Thomas Wright - A History of Domestic Manners and Sentiments in England During the Middle Ages
A History of Domestic Manners and Sentiments in England During the Middle Ages
Thomas Wright
Description
Illustrations from the Illuminations in Contemporary Manuscripts
The object of the following pages is to supply what appeared to be a want in our popular literature. We have histories of England, and histories of the Middle Ages, but none of them give us a sufficient picture of the domestic manners and sentiments of our forefathers at different periods, a knowledge of which, I need hardly insist, is necessary to enable us to appreciate rightly the motives with which people acted, and the spirit which guided them.
The subject, too, must have an interest for many classes of readers, who will be glad to learn something of the manners of former days, if it were only to see the contrast with those of our own time, and to discover in them the origin of many of the characteristics of modern society.
Copious and valuable books have been published in our language on the history of costume, on that of domestic architecture, on military antiquities, on the history of religious rites and ceremonies, and on other kindred subjects, which enable the artist to clothe his personages correctly; but these would form, after all, but the disjointed skeleton of a picture, without that further, and perhaps more important, sort of information which is furnished in the following pages, and which will enable him to give life to his composition.
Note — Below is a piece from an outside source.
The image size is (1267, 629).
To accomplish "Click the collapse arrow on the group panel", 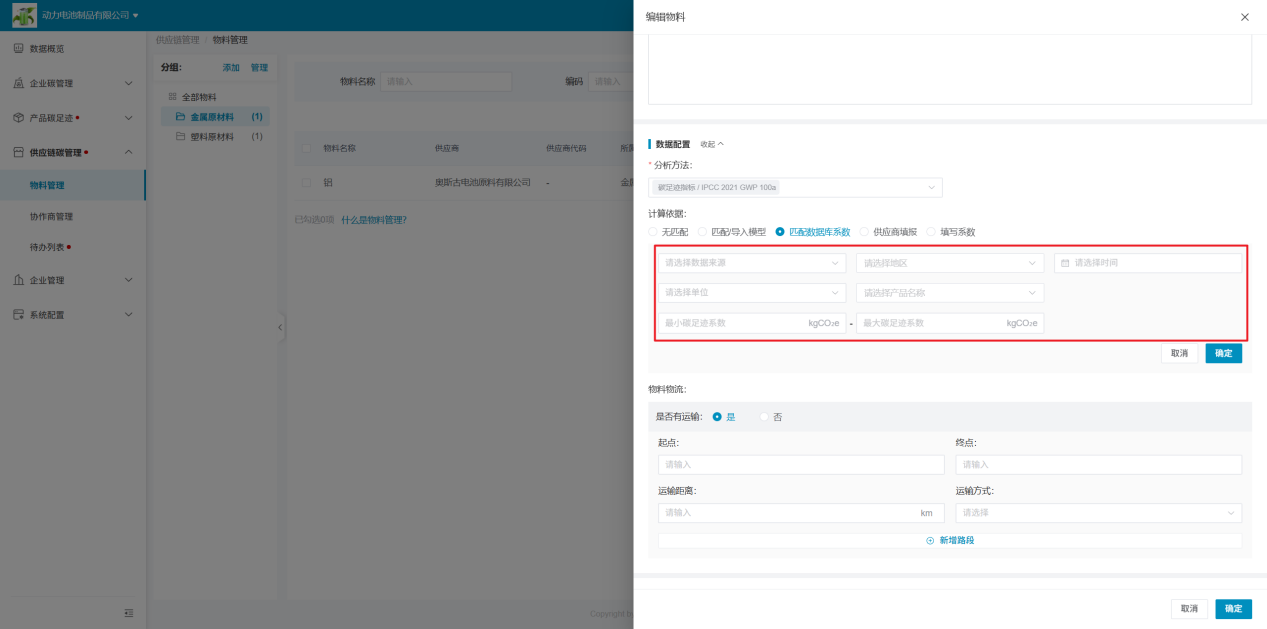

I have not attempted to compose a very learned or very elaborate book. The subject is an immensely wide one as regards the materials, during a large portion of the period which I include; and to treat it completely would require the close study of the whole mass of the mediæval literature of Western Europe, edited or inedited, and of the whole mass of the monuments of mediæval art. But my aim has been to bring together a sufficient number of plain facts, in a popular form, to enable the general reader to form a correct view of English manners and sentiments in the middle ages, and I can venture to claim for my book at least the merit of being the result of original research. It is not a compilation from writers who have written on the subject before.